Its foundations are myriad. However, as I see it, there are few key issues at play.
First, demand for advice has outstripped supply. Research we conducted in 2017 found 13 per cent of advisers didn’t have the capacity to take on new clients at retirement.
We know pension freedoms are part of the reason why.
People have a greater variety of options, and this has made making good choices more complex.
As a consequence, the services of financial advisers, and indeed the wider savings and investment industry, are more valuable than ever.
The increased demand is almost exclusively coming from people at retirement.
For a younger generation that has had less time to accrue wealth, the perceived cost of advice and a lack of awareness of its benefits are fundamental issues we cannot ignore.

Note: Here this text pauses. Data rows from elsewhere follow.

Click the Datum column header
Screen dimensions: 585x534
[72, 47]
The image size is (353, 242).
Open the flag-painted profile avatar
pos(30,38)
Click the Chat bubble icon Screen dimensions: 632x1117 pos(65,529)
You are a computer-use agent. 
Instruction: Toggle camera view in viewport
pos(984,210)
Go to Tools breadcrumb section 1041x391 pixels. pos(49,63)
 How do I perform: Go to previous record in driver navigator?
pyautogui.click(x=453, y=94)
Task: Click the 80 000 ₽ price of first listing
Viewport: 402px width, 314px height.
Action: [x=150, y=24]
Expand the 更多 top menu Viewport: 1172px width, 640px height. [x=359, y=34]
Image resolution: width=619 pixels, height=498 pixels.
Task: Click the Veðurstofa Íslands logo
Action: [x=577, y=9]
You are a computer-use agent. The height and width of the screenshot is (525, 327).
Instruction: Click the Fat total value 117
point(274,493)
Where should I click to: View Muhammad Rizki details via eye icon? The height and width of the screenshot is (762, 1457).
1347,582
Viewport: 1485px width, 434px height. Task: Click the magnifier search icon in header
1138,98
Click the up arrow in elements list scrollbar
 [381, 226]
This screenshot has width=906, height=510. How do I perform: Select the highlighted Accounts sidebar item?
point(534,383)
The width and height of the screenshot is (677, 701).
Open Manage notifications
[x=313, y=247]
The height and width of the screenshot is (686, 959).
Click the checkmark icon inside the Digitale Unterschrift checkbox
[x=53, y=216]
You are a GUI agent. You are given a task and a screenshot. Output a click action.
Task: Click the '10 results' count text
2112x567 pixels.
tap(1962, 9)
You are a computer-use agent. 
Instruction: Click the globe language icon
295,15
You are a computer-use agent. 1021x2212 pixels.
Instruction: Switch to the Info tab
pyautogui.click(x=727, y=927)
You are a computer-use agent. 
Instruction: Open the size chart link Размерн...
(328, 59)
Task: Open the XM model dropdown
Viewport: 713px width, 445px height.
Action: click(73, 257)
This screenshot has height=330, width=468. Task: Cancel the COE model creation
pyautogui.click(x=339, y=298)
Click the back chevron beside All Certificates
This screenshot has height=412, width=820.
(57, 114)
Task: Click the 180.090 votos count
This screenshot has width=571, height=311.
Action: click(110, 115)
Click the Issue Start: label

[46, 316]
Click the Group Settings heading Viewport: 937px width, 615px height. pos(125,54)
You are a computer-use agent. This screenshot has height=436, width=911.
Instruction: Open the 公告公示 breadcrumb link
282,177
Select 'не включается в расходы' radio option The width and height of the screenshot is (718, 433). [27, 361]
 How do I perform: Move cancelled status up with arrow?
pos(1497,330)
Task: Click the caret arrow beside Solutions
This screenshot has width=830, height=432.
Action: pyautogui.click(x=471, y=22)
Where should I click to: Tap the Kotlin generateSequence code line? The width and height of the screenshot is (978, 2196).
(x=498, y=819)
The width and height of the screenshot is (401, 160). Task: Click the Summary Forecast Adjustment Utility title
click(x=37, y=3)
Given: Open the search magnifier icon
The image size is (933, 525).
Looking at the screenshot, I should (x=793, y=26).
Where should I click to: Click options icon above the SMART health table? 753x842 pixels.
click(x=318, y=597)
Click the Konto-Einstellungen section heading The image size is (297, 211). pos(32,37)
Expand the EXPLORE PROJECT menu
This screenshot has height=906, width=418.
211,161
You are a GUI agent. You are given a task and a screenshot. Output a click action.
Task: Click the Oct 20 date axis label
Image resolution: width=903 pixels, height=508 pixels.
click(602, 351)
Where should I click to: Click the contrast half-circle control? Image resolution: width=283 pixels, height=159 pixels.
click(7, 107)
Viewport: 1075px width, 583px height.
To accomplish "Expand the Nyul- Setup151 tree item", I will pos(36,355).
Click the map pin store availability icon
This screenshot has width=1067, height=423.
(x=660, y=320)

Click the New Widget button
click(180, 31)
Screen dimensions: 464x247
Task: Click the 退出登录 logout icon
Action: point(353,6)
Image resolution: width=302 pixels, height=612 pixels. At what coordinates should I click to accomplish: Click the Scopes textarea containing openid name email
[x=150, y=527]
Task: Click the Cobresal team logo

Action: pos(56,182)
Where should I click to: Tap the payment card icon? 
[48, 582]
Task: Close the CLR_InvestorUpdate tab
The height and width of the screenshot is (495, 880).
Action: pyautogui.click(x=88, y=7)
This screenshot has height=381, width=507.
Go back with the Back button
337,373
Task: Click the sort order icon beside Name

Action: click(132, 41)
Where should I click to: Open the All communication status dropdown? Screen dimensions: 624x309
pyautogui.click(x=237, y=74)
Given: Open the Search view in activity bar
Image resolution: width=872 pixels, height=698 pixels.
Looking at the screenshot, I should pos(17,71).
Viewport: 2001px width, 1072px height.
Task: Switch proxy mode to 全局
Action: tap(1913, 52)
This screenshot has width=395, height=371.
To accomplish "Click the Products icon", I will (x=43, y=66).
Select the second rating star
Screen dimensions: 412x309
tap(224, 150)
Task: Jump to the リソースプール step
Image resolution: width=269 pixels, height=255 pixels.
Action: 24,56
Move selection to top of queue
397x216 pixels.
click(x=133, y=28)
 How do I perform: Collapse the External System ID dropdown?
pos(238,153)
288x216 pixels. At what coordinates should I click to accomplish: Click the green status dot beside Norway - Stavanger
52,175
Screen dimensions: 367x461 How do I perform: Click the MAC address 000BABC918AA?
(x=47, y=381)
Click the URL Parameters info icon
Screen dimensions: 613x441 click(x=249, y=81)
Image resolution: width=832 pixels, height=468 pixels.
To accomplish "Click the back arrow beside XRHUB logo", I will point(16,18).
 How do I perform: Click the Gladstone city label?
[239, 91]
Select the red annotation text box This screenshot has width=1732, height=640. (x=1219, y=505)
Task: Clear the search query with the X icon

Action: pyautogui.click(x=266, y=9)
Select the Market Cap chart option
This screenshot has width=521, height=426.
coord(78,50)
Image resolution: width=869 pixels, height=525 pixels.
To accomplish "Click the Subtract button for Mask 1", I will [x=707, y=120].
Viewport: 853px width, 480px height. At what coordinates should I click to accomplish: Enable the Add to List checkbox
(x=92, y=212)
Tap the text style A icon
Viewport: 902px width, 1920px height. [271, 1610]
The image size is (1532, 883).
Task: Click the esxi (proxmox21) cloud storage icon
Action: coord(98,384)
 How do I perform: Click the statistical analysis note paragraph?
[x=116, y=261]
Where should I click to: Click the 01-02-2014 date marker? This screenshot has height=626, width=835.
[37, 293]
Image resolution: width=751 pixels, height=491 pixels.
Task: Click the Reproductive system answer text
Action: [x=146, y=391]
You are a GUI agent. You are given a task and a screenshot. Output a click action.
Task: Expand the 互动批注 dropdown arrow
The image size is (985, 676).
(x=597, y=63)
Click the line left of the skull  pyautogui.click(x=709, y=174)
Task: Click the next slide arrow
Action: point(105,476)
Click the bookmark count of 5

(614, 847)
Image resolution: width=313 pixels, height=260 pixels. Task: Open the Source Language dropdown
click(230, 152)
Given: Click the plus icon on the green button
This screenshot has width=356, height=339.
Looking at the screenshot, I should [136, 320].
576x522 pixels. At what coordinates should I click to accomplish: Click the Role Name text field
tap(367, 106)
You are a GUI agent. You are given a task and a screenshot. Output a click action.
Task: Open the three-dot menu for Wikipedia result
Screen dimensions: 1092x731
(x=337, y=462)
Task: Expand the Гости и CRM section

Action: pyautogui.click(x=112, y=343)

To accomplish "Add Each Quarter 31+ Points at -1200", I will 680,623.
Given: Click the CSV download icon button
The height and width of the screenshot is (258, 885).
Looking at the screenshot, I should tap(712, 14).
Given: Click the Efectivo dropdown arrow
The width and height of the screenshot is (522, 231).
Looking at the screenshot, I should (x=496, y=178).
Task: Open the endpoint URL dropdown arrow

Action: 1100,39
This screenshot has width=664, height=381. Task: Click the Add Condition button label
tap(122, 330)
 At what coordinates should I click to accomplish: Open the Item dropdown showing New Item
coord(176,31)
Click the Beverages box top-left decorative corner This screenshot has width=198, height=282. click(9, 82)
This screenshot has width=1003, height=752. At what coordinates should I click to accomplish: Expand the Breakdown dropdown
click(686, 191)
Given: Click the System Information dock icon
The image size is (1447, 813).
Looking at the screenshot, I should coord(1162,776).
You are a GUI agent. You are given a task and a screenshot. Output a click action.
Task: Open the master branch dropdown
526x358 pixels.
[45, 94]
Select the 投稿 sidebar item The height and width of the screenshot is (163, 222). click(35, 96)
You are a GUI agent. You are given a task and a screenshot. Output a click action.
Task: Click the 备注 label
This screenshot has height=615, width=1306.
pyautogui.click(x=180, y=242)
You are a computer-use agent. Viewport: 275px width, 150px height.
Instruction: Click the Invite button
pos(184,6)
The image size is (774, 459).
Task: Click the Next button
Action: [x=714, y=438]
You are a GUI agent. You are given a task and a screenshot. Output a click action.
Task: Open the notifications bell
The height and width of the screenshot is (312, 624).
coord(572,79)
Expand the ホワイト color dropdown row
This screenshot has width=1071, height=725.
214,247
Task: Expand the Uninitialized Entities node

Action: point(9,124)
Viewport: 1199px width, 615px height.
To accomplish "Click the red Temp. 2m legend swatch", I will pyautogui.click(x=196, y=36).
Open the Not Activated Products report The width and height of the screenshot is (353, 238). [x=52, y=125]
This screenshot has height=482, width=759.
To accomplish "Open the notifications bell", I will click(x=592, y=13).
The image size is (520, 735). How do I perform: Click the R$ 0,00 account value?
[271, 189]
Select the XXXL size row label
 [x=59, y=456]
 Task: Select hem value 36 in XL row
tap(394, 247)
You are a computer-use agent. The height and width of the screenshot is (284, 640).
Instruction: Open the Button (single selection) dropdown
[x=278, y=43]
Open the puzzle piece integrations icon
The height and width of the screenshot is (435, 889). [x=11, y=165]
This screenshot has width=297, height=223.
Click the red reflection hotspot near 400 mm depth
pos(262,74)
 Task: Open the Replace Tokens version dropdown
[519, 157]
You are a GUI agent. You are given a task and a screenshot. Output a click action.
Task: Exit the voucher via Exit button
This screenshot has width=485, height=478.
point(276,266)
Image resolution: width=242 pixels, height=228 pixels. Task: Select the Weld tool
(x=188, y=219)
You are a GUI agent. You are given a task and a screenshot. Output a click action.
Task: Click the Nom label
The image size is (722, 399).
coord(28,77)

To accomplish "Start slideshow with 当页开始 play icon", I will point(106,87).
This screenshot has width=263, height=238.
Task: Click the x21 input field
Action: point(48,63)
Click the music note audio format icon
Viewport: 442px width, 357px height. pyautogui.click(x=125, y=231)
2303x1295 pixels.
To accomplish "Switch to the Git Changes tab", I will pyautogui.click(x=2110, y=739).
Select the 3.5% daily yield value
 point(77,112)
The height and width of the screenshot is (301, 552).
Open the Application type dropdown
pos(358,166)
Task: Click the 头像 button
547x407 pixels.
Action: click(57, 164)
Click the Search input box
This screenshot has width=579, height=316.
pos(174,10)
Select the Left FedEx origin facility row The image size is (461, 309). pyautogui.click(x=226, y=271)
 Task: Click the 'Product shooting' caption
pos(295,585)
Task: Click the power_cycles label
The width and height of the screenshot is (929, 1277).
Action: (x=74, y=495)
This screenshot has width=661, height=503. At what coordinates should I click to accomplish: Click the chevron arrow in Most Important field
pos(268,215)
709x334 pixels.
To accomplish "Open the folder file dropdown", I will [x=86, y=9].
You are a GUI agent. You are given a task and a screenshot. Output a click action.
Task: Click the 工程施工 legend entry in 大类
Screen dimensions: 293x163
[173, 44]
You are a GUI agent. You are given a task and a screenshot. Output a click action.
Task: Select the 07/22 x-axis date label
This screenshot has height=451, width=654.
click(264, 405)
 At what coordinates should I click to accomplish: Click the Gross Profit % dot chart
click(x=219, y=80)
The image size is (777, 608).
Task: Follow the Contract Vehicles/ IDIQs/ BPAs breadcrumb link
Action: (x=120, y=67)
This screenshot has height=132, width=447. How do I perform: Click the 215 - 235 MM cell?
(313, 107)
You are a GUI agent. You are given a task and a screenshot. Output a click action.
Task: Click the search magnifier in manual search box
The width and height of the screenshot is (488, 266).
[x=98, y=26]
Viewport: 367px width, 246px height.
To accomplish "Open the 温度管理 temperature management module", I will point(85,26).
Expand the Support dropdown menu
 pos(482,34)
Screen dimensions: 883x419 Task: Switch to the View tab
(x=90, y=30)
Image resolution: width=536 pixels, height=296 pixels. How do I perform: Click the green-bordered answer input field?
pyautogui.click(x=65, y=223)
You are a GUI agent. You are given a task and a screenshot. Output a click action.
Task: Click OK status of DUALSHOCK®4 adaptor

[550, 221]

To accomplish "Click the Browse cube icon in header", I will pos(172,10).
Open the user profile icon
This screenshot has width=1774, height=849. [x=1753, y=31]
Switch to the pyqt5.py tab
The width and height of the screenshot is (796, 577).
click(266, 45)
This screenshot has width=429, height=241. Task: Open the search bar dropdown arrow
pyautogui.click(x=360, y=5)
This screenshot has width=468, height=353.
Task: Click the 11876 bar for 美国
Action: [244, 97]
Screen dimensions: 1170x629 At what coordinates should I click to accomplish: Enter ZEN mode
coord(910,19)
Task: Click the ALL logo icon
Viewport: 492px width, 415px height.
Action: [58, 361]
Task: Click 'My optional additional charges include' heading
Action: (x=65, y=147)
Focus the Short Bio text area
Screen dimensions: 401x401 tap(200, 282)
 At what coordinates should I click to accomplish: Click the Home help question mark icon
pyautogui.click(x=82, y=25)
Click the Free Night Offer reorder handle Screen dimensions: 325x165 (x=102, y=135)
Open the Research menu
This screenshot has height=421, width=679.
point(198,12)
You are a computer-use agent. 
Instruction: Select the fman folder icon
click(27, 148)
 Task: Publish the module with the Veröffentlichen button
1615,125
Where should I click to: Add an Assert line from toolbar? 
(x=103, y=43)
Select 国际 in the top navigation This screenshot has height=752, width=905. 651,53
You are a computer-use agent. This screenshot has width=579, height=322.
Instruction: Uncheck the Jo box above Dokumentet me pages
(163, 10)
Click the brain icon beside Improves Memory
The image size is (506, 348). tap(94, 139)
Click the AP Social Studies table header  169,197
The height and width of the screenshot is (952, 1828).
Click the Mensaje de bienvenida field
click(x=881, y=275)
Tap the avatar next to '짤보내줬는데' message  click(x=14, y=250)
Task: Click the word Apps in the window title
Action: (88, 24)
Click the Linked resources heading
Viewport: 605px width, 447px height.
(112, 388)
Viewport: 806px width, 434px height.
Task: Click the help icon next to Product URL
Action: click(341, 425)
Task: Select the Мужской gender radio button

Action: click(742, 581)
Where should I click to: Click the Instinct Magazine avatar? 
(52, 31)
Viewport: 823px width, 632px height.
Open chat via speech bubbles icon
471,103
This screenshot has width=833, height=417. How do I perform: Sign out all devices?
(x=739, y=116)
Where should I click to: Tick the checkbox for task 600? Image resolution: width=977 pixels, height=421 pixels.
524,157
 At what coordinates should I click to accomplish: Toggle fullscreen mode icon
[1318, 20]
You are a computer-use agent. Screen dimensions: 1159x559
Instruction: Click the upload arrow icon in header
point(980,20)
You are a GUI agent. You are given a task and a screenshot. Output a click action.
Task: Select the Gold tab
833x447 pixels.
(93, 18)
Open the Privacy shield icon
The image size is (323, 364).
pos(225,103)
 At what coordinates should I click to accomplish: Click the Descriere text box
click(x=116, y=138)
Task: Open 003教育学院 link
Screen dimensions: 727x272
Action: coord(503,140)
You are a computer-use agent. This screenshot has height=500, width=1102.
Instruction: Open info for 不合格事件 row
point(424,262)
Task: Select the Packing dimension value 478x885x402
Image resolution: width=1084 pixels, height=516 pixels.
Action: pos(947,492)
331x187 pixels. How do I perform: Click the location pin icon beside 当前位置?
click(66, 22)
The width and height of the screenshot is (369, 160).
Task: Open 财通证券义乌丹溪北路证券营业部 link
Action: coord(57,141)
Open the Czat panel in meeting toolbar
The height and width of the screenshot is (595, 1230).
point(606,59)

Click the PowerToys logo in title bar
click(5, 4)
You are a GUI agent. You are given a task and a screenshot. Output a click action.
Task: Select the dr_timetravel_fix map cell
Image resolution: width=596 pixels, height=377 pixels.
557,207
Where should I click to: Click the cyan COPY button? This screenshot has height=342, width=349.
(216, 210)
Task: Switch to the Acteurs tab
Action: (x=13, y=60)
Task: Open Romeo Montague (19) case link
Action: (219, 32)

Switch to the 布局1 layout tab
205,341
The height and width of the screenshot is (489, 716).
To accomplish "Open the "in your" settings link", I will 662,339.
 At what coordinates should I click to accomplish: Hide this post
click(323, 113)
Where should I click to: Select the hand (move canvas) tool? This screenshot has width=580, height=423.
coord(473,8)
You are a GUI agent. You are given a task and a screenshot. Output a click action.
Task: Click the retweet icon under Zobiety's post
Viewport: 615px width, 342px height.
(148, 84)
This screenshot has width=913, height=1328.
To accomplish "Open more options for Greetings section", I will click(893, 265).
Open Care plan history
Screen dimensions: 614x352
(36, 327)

If the value of financial advice is not appreciated by young people, then an assumption it is unaffordable or unnecessary could mean they are less likely to explore it as an option at a later stage – which is problematic when we know the need for advice is rising.
The conventional wisdom is technology holds the answer.
What the future looks like is hard to predict with any great certainty, but I think we can say a mixture of automated services and digitally enhanced solutions – some already making waves in the market - will increase the availability and appreciation of financial advice in the long-term.
Technology will allow advisers to deliver an individual and tailored service to clients in a scalable way and make services which were previously restricted to the very wealthy more accessible to everyone.
But, to get to this point, investing in new technology is only half the battle.
We must give the human capital needed to deliver the innovation that will revolutionise our industry equal recognition.
Financial advice is already a highly skilled profession.
This will only become pertinent as digital technology is more firmly embedded in the services that advice businesses offer, and the support systems advisers have at their disposal become more complex.
We need access to the next generation of talent if we are to truly democratise financial advice.
This is no mean feat. In our increasingly technology-centric world, competition for digital skills is fiercer than it has ever been.
It is a shortage that is impacting every sector, but it does not help our industry is already dealing with a shortage of talent.
Figures from advice network Openwork in August revealed nearly three quarters of financial advisers believed industry trade bodies and financial services providers needed to work together to attract more recruits.